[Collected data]
Segment Open

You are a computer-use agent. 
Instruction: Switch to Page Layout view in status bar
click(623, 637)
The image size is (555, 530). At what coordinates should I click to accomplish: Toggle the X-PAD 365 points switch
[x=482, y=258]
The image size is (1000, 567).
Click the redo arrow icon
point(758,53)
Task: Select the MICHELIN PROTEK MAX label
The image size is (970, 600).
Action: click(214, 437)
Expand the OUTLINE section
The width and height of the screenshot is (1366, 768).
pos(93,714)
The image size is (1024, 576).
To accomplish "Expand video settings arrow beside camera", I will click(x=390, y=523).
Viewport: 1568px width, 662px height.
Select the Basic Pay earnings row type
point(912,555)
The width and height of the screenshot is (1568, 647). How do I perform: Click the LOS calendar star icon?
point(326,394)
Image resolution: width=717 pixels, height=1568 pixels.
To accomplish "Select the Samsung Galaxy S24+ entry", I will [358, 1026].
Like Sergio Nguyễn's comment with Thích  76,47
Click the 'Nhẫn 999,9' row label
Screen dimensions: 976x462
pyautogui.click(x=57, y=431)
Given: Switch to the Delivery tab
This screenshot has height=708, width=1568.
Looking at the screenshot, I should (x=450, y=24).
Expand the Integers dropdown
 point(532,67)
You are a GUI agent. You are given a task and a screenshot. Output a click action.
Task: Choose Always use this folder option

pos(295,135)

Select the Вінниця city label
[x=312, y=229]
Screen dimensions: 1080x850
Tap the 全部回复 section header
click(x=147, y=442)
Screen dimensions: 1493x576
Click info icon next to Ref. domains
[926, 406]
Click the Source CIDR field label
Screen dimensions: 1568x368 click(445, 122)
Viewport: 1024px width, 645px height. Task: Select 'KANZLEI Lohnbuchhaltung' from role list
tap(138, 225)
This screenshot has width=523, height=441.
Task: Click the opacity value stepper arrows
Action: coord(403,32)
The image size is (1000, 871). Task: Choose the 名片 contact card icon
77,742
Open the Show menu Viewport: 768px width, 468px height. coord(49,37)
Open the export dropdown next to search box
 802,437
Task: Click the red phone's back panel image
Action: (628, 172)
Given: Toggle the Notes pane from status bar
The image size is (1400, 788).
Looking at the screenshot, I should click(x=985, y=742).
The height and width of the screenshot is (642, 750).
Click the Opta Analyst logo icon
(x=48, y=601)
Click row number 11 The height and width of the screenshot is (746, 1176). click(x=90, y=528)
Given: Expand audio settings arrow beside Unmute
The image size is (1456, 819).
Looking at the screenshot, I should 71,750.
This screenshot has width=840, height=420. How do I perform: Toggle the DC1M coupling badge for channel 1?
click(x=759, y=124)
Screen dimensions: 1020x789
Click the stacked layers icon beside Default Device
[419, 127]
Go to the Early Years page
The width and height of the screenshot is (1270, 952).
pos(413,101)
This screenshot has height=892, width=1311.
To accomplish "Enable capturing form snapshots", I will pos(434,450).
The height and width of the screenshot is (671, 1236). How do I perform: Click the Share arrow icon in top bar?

Segment Closed

After the last line of the data, restate all the entries verbatim.

You are a computer-use agent. 
Instruction: Switch to Page Layout view in status bar
click(623, 637)
The image size is (555, 530). At what coordinates should I click to accomplish: Toggle the X-PAD 365 points switch
[x=482, y=258]
The image size is (1000, 567).
Click the redo arrow icon
point(758,53)
Task: Select the MICHELIN PROTEK MAX label
The image size is (970, 600).
Action: click(214, 437)
Expand the OUTLINE section
The width and height of the screenshot is (1366, 768).
pos(93,714)
The image size is (1024, 576).
To accomplish "Expand video settings arrow beside camera", I will click(x=390, y=523).
Viewport: 1568px width, 662px height.
Select the Basic Pay earnings row type
point(912,555)
The width and height of the screenshot is (1568, 647). How do I perform: Click the LOS calendar star icon?
point(326,394)
Image resolution: width=717 pixels, height=1568 pixels.
To accomplish "Select the Samsung Galaxy S24+ entry", I will [358, 1026].
Like Sergio Nguyễn's comment with Thích  76,47
Click the 'Nhẫn 999,9' row label
Screen dimensions: 976x462
pyautogui.click(x=57, y=431)
Given: Switch to the Delivery tab
This screenshot has height=708, width=1568.
Looking at the screenshot, I should (x=450, y=24).
Expand the Integers dropdown
 point(532,67)
You are a GUI agent. You are given a task and a screenshot. Output a click action.
Task: Choose Always use this folder option

pos(295,135)

Select the Вінниця city label
[x=312, y=229]
Screen dimensions: 1080x850
Tap the 全部回复 section header
click(x=147, y=442)
Screen dimensions: 1493x576
Click info icon next to Ref. domains
[926, 406]
Click the Source CIDR field label
Screen dimensions: 1568x368 click(445, 122)
Viewport: 1024px width, 645px height. Task: Select 'KANZLEI Lohnbuchhaltung' from role list
tap(138, 225)
This screenshot has width=523, height=441.
Task: Click the opacity value stepper arrows
Action: coord(403,32)
The image size is (1000, 871). Task: Choose the 名片 contact card icon
77,742
Open the Show menu Viewport: 768px width, 468px height. coord(49,37)
Open the export dropdown next to search box
 802,437
Task: Click the red phone's back panel image
Action: (628, 172)
Given: Toggle the Notes pane from status bar
The image size is (1400, 788).
Looking at the screenshot, I should click(x=985, y=742).
The height and width of the screenshot is (642, 750).
Click the Opta Analyst logo icon
(x=48, y=601)
Click row number 11 The height and width of the screenshot is (746, 1176). click(x=90, y=528)
Given: Expand audio settings arrow beside Unmute
The image size is (1456, 819).
Looking at the screenshot, I should 71,750.
This screenshot has width=840, height=420. How do I perform: Toggle the DC1M coupling badge for channel 1?
click(x=759, y=124)
Screen dimensions: 1020x789
Click the stacked layers icon beside Default Device
[419, 127]
Go to the Early Years page
The width and height of the screenshot is (1270, 952).
pos(413,101)
This screenshot has height=892, width=1311.
To accomplish "Enable capturing form snapshots", I will pos(434,450).
The height and width of the screenshot is (671, 1236). How do I perform: Click the Share arrow icon in top bar?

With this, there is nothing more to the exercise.